Надо мной нависла Вика, участливо моргая ресницами. Эта бронзовая девушка с осиным туловом, узким горлом и двумя декоративными ручками напоминала амфору. Пахло от нее не то черешней, не то алычой, не то еще какой-то неизвестной мне, приторно сладкой косточковой культурой.
— Скверно выглядишь, — сочувственно, с медовым холодком произнесла она.
Не поворачивая головы, одурманенный черешней, я буркнул что-то маловразумительное и полностью сосредоточился на поиске, который выдавал все новые и новые поздравления должностных лиц вместо криминальных сводок.
— Громыко уже раз десять о тебе спрашивал. Что за привычка отключать телефон?
Я замер. Навел бестрепетный курсор на «водитель с места происшествия скрылся».
— Мог хотя бы на мыло мне отписаться, — канючила Вика.
Четвертое, не шестое. К тому же днем и в центре города. Я навалился локтями на стол и закрыл глаза. Значит, пока не нашли.

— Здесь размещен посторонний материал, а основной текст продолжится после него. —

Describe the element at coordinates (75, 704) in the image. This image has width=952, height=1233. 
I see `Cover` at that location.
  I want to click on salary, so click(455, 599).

Тем временем к Викиному жалобному плачу присоединились оживленные голоса, которые поздравляли меня с грядущим повышением, требовали торт и пузырь, непринужденно намекая на былую дружбу. Меня тетешкали, как вывезенного в свет младенца, ободряюще похлопывали по плечу; кто-то притащил красный гелиевый шарик и сунул его в мои немеющие пальцы. Вика торжественно поставила на стол открытку, где были классические бело-красные шары рябины с присевшим сверху красным шаром снегиря, зажавшим в клюве красный шар, и красный шар, который я сдавил в ладонях, лопнул.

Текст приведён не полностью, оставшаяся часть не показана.